Yesterday was Father’s Day, and my mother posted about her father and celebrated him. Her father sends her a little money when he can. And yesterday I caught myself asking, why does my mother get to celebrate her father when we don’t get to celebrate ours? It was unfair. I sat with that question for a while and realized it came from a place of jealousy. And I don’t want to fully blame my mother for my father’s absence, but partly, it is her fault. For choosing a partner who didn’t show up. It was a poor decision that ended up shaping all of us.
What I don’t understand is why children who grew up without their fathers are still pulled into this celebration even indirectly, simply by being surrounded by people who have fathers. Every Father’s Day feels like it quietly reopens wounds that you secretly wish could be miraculously healed. And for mothers left behind, there is also the weight of explaining to their children why their father left, or is no longer around. It is hard on both sides.
Even when a father chooses absence, it is the mother who is left to shape how the children feel about that absence. And sometimes, as a child, you find yourself caught in the middle of adult decisions and conflicts. Sometimes you even hear your mother speaking negatively about your father, and you wonder why you are the one carrying that emotional weight.
I genuinely believe a father plays a critical role in a child’s life; emotionally, socially, in the kinds of relationships we build with men as we grow, or in the kind of man a child becomes.
I sometimes look at a girl I know, posting about her dad; out getting drinks together, travelling, laughing, and then later posting about her boyfriend, fully at ease in that relationship. And I wonder: does she ever overthink love? Does she ever fear getting attached? Does she ever spiral with anxiety in a relationship? And then I think — oh. She has a great dad! At least, that is what I see. And I say, man, I wish that was me. I wish I could step into a relationship without all the weight. But, oh well!
I like my surname, Mapati. It is my father’s name, and it is the one thing about him I do not dislike. I remember sitting with my aunts once, going around sharing our names and our goals for the new year. I was in Form One, still eighteen. When it got to me, I said, “My name is Suzanne Mapati”, and from the kitchen I heard my mother say, with pure disdain, “You’re saying Mapati as if he has ever supported you.”

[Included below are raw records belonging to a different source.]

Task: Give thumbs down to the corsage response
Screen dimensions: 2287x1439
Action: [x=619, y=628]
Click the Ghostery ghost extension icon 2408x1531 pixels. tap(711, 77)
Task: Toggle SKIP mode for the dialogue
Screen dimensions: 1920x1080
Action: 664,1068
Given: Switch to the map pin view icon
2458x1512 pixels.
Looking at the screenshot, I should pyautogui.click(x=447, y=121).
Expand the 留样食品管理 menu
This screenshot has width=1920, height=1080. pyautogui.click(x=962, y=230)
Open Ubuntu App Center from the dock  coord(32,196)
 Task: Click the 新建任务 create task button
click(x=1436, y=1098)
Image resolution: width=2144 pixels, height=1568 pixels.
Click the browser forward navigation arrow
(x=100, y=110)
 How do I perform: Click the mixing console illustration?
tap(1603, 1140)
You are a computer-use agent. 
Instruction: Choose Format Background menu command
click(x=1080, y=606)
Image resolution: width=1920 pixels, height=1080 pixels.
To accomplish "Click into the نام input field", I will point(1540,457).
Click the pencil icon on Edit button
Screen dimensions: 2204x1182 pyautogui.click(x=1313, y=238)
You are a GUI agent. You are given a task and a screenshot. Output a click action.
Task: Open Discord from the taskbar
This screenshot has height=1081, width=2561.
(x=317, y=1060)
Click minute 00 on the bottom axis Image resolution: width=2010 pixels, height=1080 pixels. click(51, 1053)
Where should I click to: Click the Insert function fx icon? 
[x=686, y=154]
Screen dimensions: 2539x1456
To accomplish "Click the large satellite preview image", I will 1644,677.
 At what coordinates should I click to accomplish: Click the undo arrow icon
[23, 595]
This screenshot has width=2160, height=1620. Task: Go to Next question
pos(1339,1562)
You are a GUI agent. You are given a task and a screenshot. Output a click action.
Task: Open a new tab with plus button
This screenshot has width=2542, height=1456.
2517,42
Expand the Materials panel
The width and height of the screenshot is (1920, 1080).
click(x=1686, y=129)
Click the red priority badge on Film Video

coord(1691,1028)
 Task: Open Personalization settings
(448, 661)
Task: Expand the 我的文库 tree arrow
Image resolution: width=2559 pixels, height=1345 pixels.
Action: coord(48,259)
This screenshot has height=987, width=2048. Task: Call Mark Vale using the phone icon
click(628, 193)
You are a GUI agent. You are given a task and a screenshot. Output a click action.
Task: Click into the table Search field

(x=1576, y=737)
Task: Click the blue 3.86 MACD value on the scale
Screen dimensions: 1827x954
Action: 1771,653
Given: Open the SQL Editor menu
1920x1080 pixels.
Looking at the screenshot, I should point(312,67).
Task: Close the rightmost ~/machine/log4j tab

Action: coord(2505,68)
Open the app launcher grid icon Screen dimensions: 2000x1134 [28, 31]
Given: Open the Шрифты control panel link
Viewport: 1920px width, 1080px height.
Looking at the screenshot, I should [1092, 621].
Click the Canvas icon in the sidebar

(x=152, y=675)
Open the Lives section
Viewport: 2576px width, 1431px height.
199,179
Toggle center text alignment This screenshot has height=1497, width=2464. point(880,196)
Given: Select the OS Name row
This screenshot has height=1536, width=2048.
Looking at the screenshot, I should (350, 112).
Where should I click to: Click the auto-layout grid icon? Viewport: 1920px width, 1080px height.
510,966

That made me want to use that name even more. Every single time. To this day, I do not introduce myself with my other names. I use my father’s name, not to carry him, but because it is mine too. I carry the name. And to me, it represents something I want for myself: wealth, growth, and a different future. So, well; thanks for that, I guess, Dad.
I deeply admire fathers who are genuinely present for their children. And I admire mothers who make the choice to give their children two present parents. Growing up is complicated, and sometimes parents lose their emotional connection with their children along the way, simply because they don’t know how to maintain it, but I still hope things become better for families like these.
For those who have a father who doesn’t care, or who has been absent, I hope you know that his absence is entirely on him. He chose it. That is not your weight to carry.
To all the fathers who are actively present in their children’s lives, I believe that is one of the greatest gifts a person can give. To themselves, and to their child.
Happy Father’s Day to those with present, loving fathers. And for the rest of us, well… oops!